- Directions: Exactly as they appear, retype the lines from the one containing "Viewport: 1456px width, 819px height." through the final line of the data below. Leave pictures out.

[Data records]
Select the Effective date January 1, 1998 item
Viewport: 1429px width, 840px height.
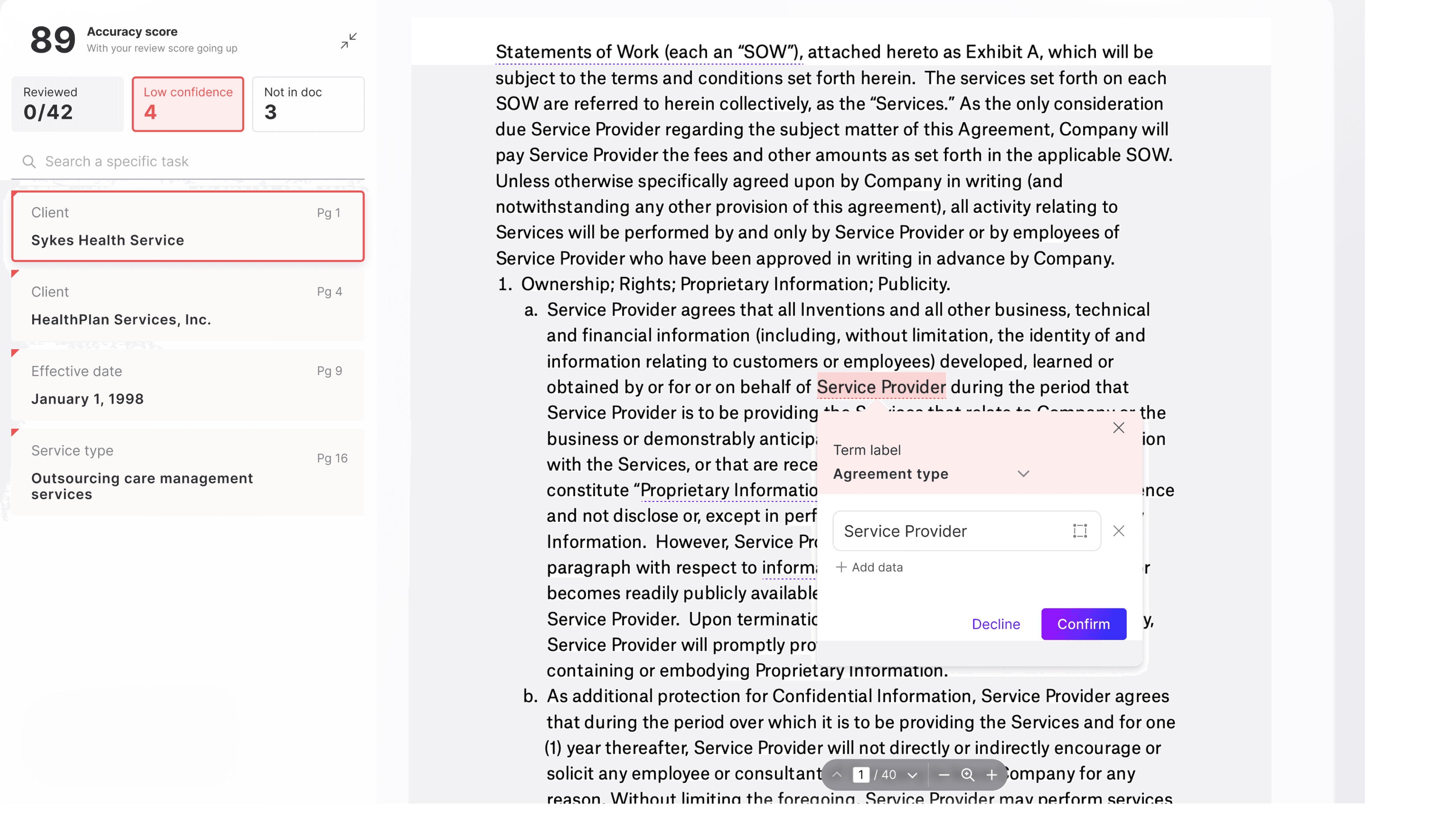point(188,385)
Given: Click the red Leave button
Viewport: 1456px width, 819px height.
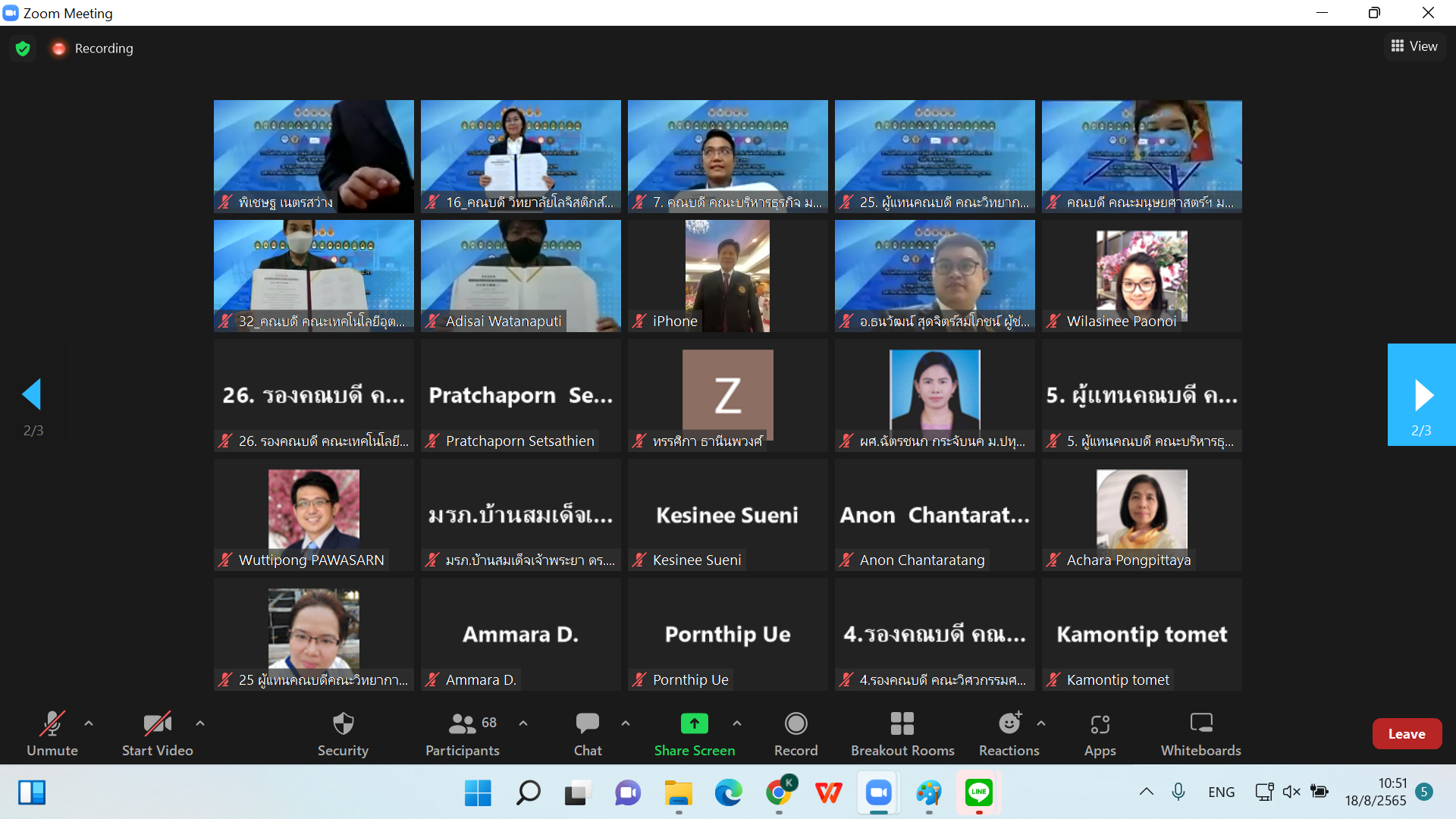Looking at the screenshot, I should point(1407,733).
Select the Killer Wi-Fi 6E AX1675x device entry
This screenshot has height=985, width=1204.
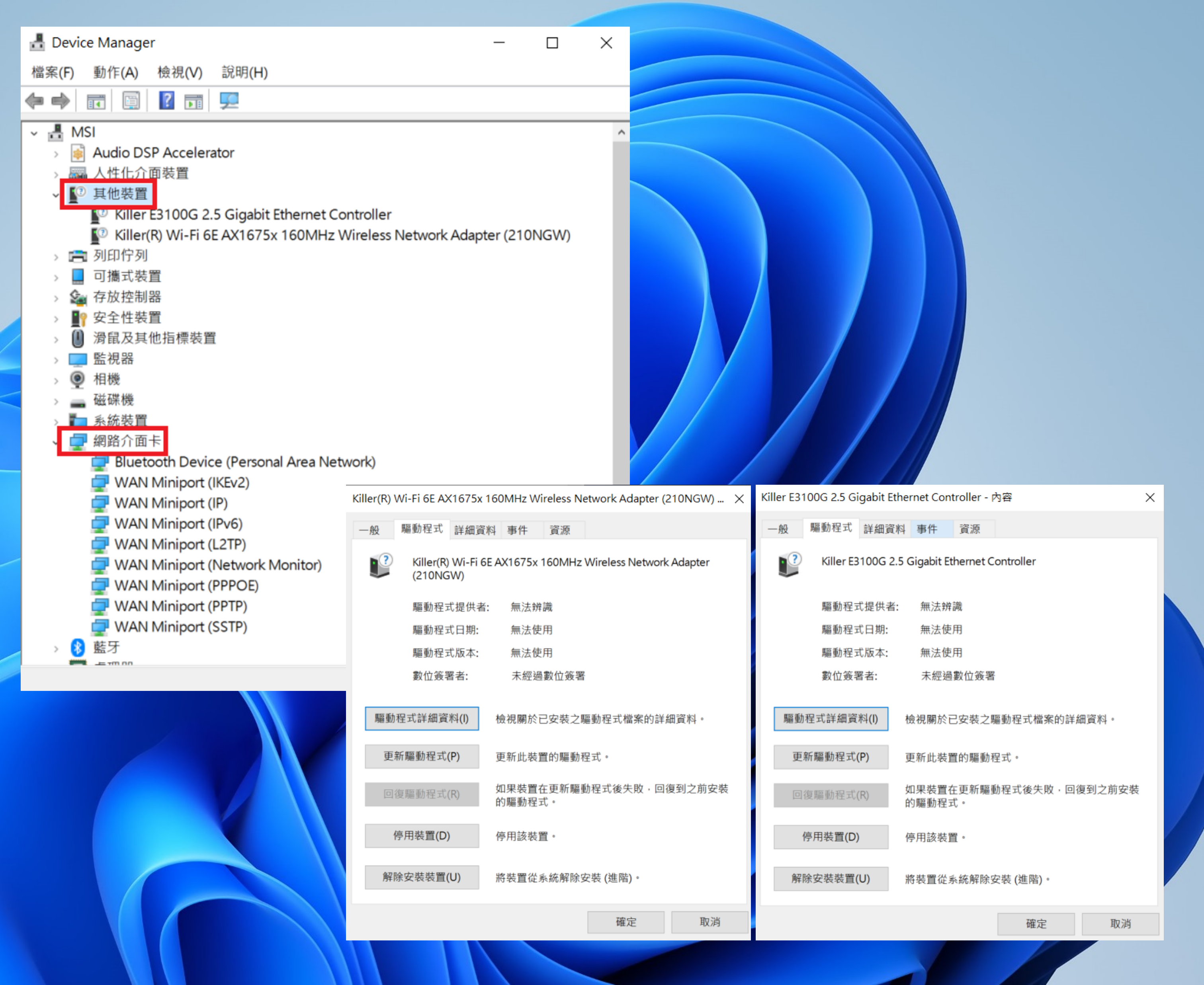point(342,235)
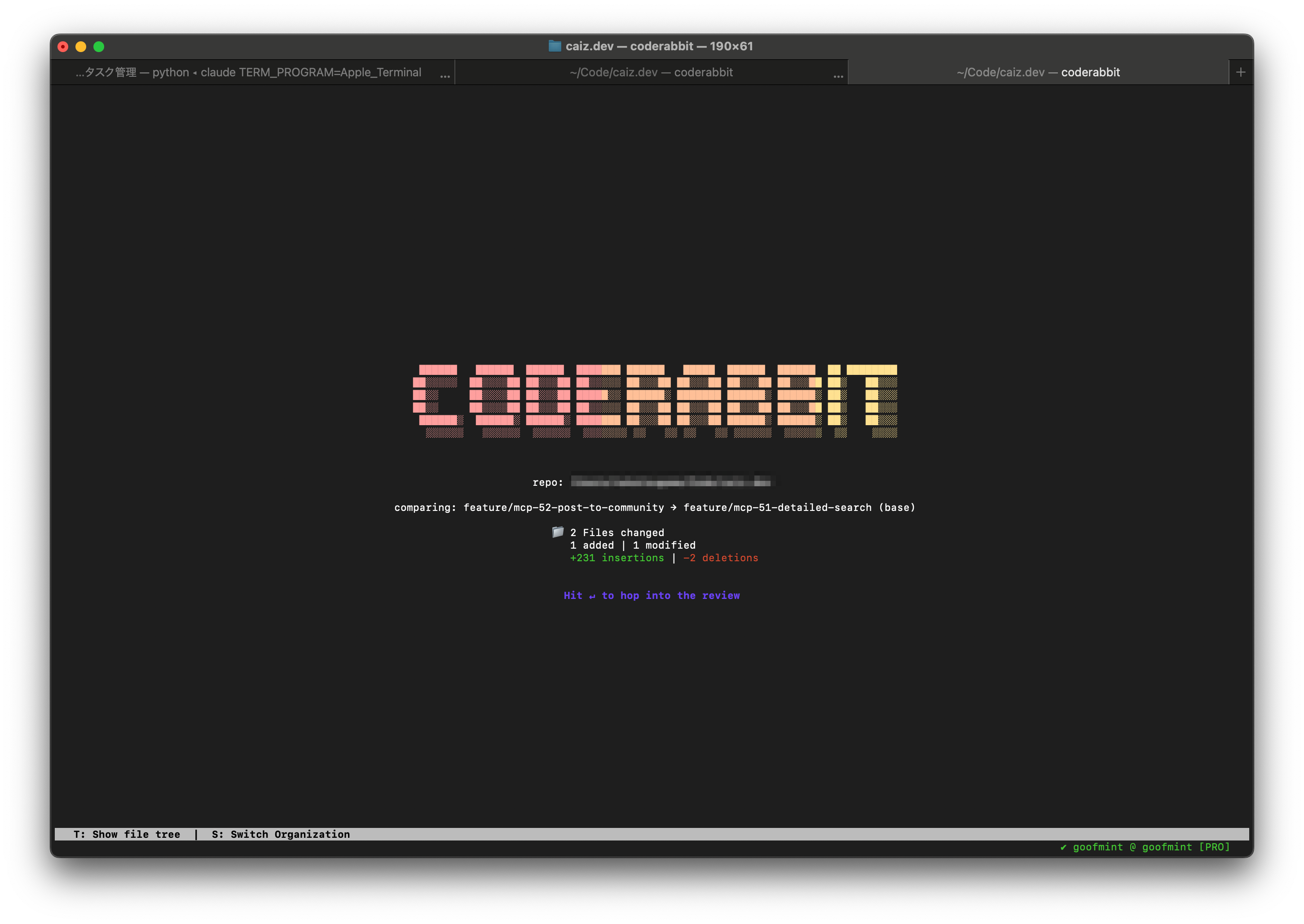The width and height of the screenshot is (1304, 924).
Task: Click the return-key symbol in the hint line
Action: (592, 595)
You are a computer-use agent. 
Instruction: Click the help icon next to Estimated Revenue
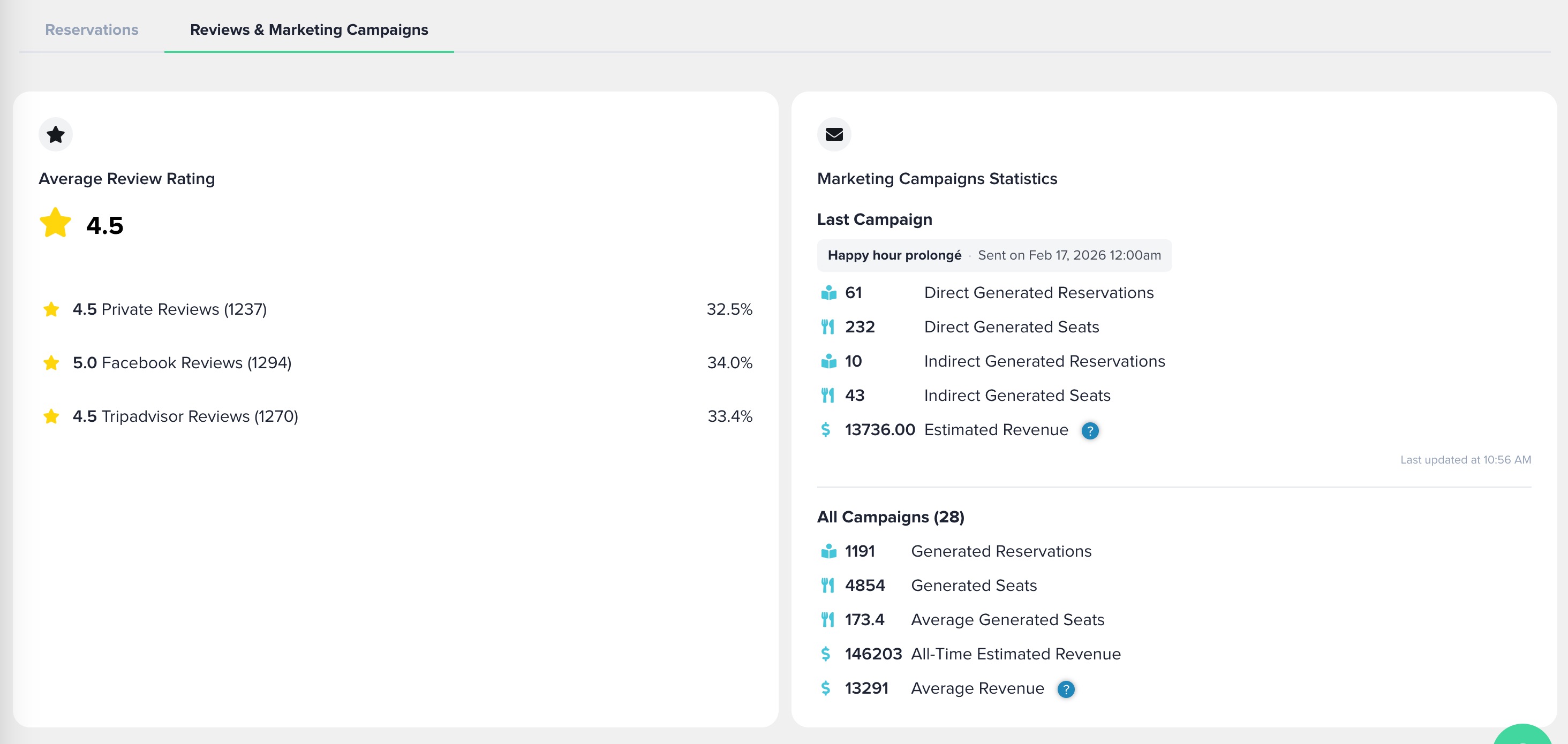pos(1090,431)
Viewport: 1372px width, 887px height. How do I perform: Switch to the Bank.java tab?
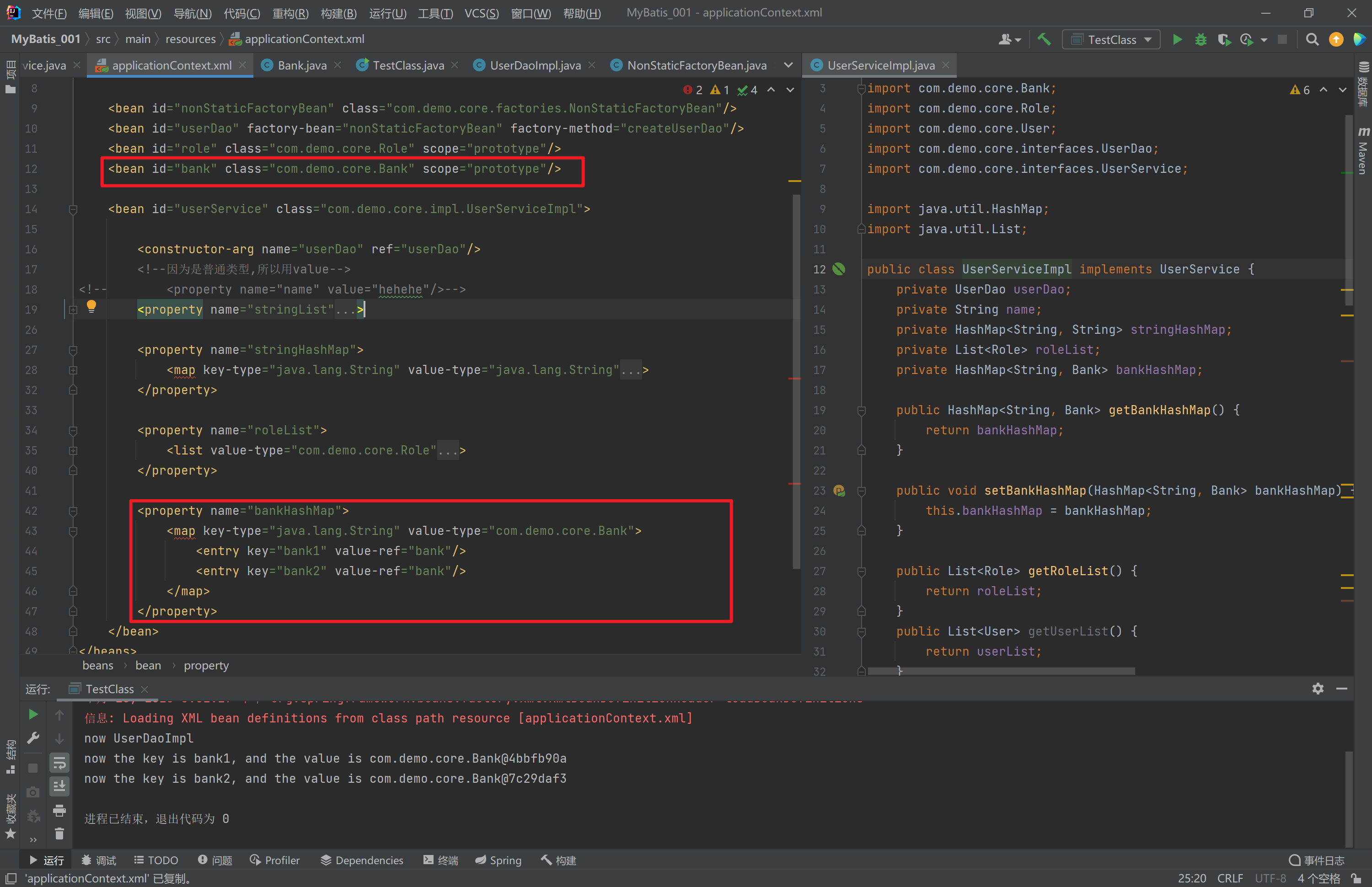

- Written reply:
Viewport: 1456px width, 819px height.
Looking at the screenshot, I should point(1407,733).
Select the Killer Wi-Fi 6E AX1675x device entry
This screenshot has height=985, width=1204.
point(342,235)
The width and height of the screenshot is (1304, 924).
Task: Click the return-key symbol in the hint line
Action: (592, 595)
You are a computer-use agent. 
Instruction: Click the help icon next to Estimated Revenue
pos(1090,431)
Viewport: 1372px width, 887px height. How do I perform: Switch to the Bank.java tab?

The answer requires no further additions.